4. Graceful Degradation: Local-first means dependencies can fail. Semantic burst detection uses CLIP embeddings, falls back to imagehash. Quality culling uses BRISQUE (essential for not flagging bokeh as blur), falls back to Laplacian variance.
5. Hash Verification: Every file move is SHA256 verified with JSON sidecar audit trails. This eliminates the blind trust problem—you get cryptographic proof that your files arrived intact.

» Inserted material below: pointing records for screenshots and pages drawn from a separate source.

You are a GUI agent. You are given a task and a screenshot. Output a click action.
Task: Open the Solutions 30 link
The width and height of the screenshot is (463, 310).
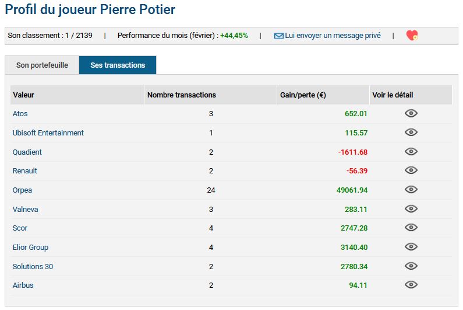33,267
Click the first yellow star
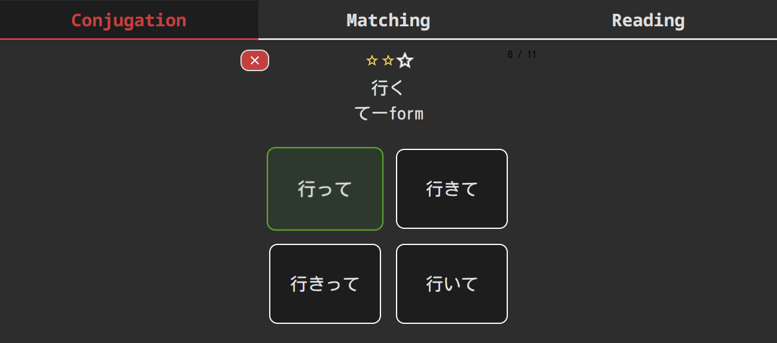Image resolution: width=777 pixels, height=343 pixels. [x=371, y=60]
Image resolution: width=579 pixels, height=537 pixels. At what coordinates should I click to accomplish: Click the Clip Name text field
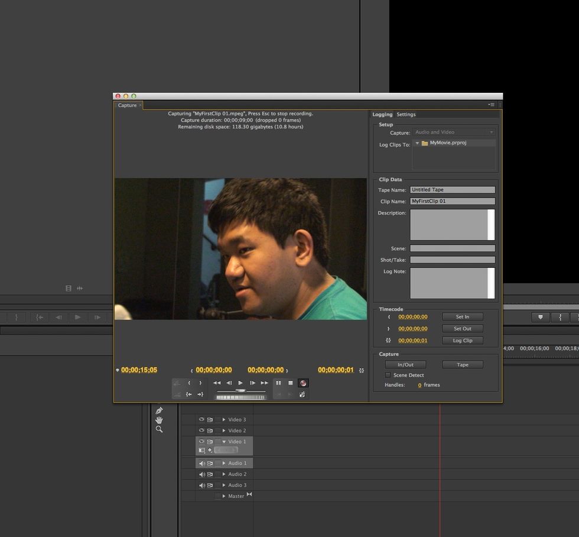point(453,202)
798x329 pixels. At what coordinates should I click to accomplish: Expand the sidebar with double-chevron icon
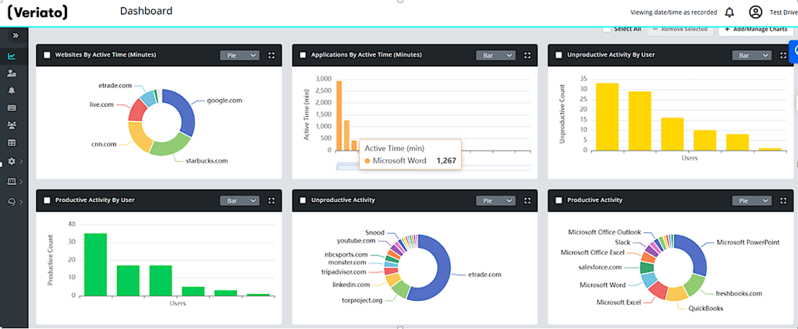(15, 36)
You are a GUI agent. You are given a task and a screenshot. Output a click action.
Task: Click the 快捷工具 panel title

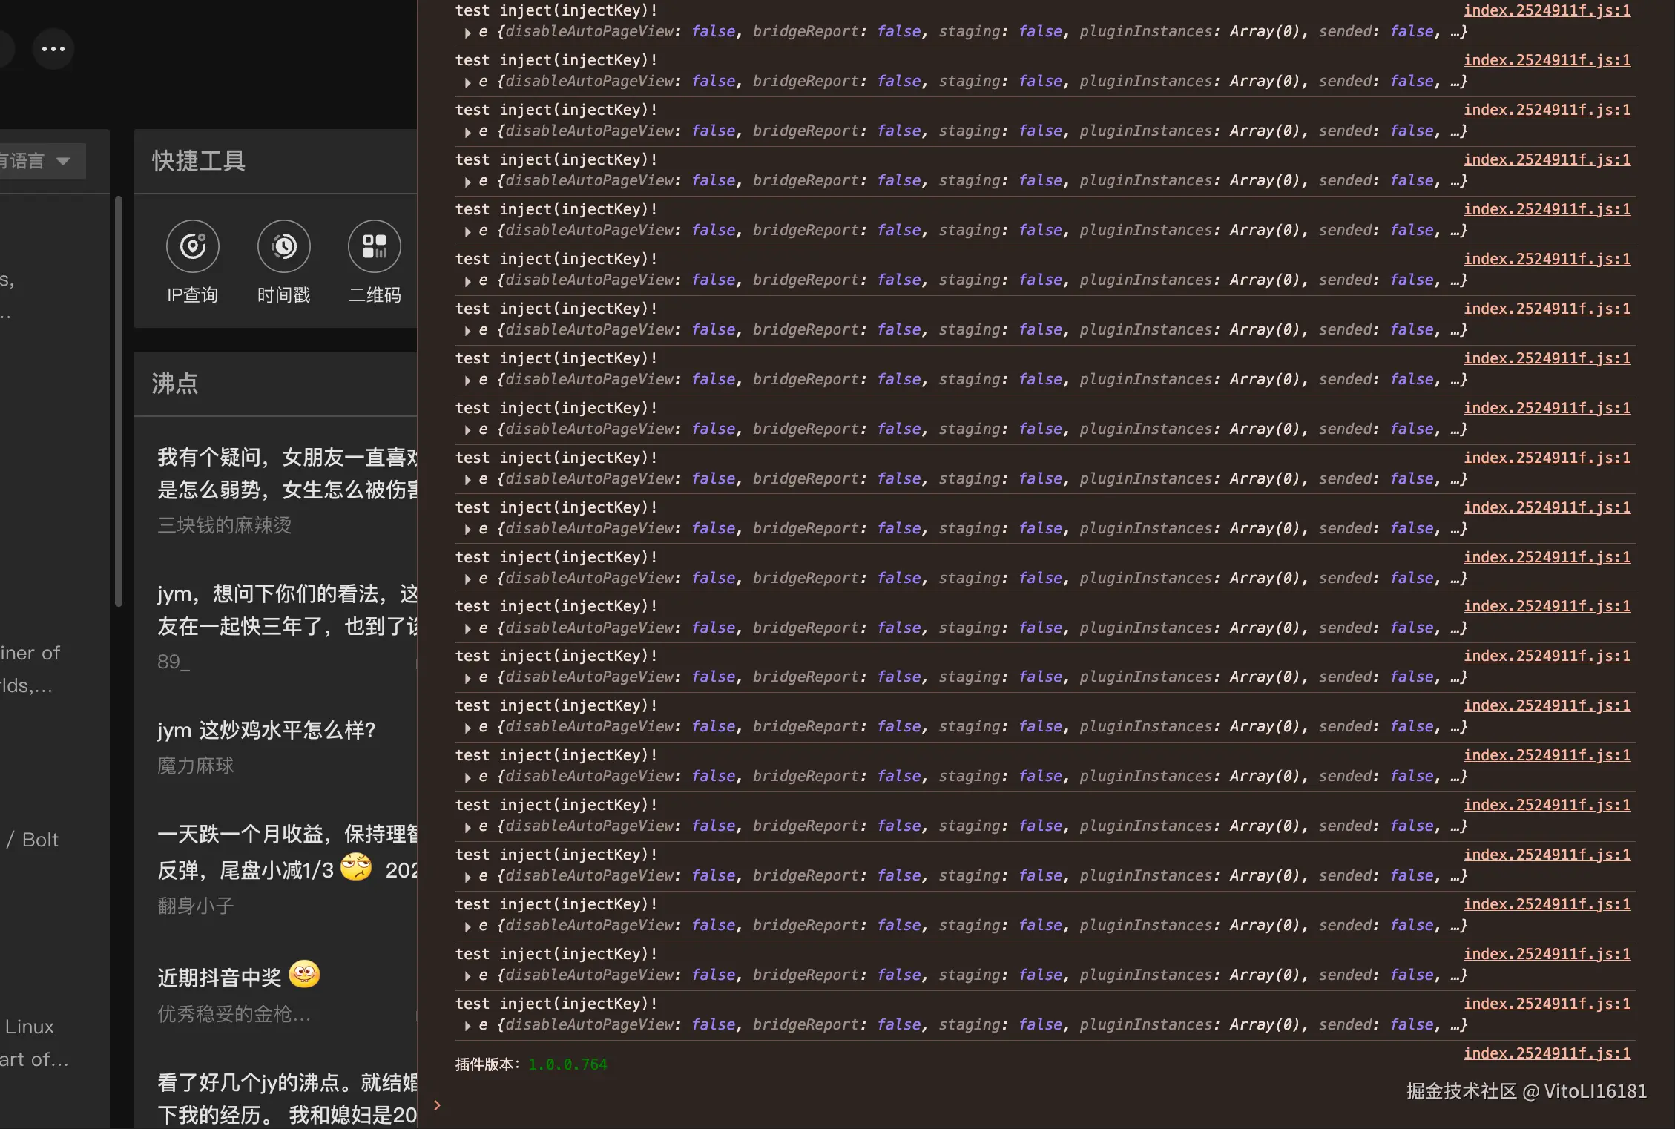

Flexible Workflows FIXXER is modular. The full Auto workflow chains burst detection → quality culling → AI naming → archive, but each feature works independently. Just want to group bursts? Run that alone. Just want quality tiers? Cull button. For the simplest use case, there's Easy Archive: point it at a folder of images, and it AI-names everything and sorts them into keyword-based folders. That's it.
AI Critique Mode: Beyond organization, FIXXER can analyze any image (RAWs included) and return structured creative feedback: composition score, lighting critique, color analysis, and actionable suggestions. It outputs JSON you can save alongside your files. This is v1—future versions will offer critique tiers based on depth and processing time. Configuration & Tuning The default thresholds (burst sensitivity, culling strictness) are tuned for my workflow, but everything is exposed in ~/.fixxer.conf. If the burst detection is too aggressive or the culling too lenient for your specific camera/lens combo, you can tweak the engine parameters directly to dial it in.
What's Next (v2) Dry run mode currently shows you exactly what will happen before any bits move. v2 will let you edit individual AI names in the preview before executing.